Barbara Heyward Manners, who was 33 at the time of her murder, was publicly identified this week in a statement published by Othram, a forensics testing lab in Texas, which was commissioned in 2022 by the state’s Office of the Chief Medical Examiner to help crack the 1985 cold case using advanced DNA technology.
Investigation into the “Fairfield County Jane Doe” case had remained open from the time the unidentified woman’s body was found in May 1985 alongside the highway’s southbound exit onto the Sherwood Island Connector.
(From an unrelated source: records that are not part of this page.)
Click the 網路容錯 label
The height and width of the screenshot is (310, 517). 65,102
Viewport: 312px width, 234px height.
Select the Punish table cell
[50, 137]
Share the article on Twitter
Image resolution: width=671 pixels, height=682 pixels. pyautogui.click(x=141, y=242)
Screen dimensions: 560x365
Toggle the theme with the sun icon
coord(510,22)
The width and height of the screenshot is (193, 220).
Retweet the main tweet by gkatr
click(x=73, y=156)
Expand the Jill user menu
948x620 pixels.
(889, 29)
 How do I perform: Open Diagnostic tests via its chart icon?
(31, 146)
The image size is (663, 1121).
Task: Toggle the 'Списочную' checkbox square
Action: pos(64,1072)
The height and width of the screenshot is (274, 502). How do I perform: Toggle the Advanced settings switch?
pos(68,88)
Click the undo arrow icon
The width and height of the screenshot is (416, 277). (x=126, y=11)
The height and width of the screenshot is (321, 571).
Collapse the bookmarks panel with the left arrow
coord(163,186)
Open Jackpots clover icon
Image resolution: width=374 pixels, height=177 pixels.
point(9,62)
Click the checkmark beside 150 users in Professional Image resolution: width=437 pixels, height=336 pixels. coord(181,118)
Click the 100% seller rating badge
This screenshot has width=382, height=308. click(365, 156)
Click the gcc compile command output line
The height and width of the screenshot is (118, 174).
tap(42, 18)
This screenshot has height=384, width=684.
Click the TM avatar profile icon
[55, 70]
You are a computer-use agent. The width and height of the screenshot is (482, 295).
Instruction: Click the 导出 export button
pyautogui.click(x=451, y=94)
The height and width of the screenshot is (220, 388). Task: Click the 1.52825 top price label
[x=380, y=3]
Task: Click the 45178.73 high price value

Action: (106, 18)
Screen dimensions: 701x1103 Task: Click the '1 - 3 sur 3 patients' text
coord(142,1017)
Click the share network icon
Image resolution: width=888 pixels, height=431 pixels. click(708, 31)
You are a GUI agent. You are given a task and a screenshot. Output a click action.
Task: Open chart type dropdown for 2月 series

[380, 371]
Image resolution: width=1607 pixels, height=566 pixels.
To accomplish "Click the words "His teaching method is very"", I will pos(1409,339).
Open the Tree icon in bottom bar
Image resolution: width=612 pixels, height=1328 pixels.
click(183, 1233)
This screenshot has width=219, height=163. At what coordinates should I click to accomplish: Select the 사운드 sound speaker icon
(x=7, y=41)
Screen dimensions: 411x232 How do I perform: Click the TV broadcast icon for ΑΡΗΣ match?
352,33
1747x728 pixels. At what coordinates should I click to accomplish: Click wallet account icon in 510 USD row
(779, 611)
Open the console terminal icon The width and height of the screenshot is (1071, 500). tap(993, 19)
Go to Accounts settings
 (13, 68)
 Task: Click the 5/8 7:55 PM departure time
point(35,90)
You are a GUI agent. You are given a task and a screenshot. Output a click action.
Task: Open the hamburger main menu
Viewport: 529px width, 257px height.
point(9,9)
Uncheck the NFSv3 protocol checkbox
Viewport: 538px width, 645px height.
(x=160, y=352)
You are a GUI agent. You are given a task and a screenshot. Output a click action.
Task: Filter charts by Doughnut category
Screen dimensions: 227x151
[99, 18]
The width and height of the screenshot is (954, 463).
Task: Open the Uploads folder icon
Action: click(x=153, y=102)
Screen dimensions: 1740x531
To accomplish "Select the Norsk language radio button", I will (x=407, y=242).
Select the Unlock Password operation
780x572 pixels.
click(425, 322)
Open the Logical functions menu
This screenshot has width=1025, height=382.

She was about 5 feet tall and weighed about 110 pounds, and was wearing Russler brand blue jeans and a wool wrap-around sweater with a pack of Salem brand cigarettes in the pocket, according to Othram.
Manners was killed “by a blow to the head shortly before someone set fire to her body, and her hands and feet were missing, the autopsy showed,” the Associated Press reported at the time.
Her death has been certified as a homicide, the medical examiner’s office said Wednesday.
According to Michelle Clark, the Office of the Chief Medical Examiner investigator who investigated the death, the “office submitted skeletal samples to Othram’s laboratory and they were able to extract DNA for SNP [single nucleotide polymorphisms] testing.”
DNA was collected from the family believed to be the victim’s relatives by State Police and submitted to the Department of Scientific Services in Meriden, which confirmed Manners identity.
Investigators in 1985 had recovered “several personal items” next to the woman’s body. But by 2012 when there had been no resolution of the case, details were entered into the National Missing and Unidentified Persons System.
Two years ago, the state’s Office of the Chief Medical Examiner teamed with Othram “in hopes that advanced forensic DNA testing could help establish an identity,” according to the lab.

Using forensic evidence submitted to Othram’s laboratory in the Woodlands, Texas, the lab reported that its “in-house forensic genetic genealogy team then used the profile in a genetic genealogy search to develop new investigative leads that were returned to investigators.”
Armed with new leads, a renewed investigation was carried out, leading to relatives of the woman and confirming her identity.
Manners was born June 9, 1951, and was 33 years old at the time of her death. Her remains will be returned to her family for interment.
On Tuesday, Othram posted the following statemernt on X, formerly Twitter: “Honored that Othram could assist the Connecticut Office of the Chief Medical Examiner in identifying a 1985 homicide victim as Barbara Heyward Manners, born June 9, 1951. We are grateful to RTI, NIJ, and NamUs for funding for this case.”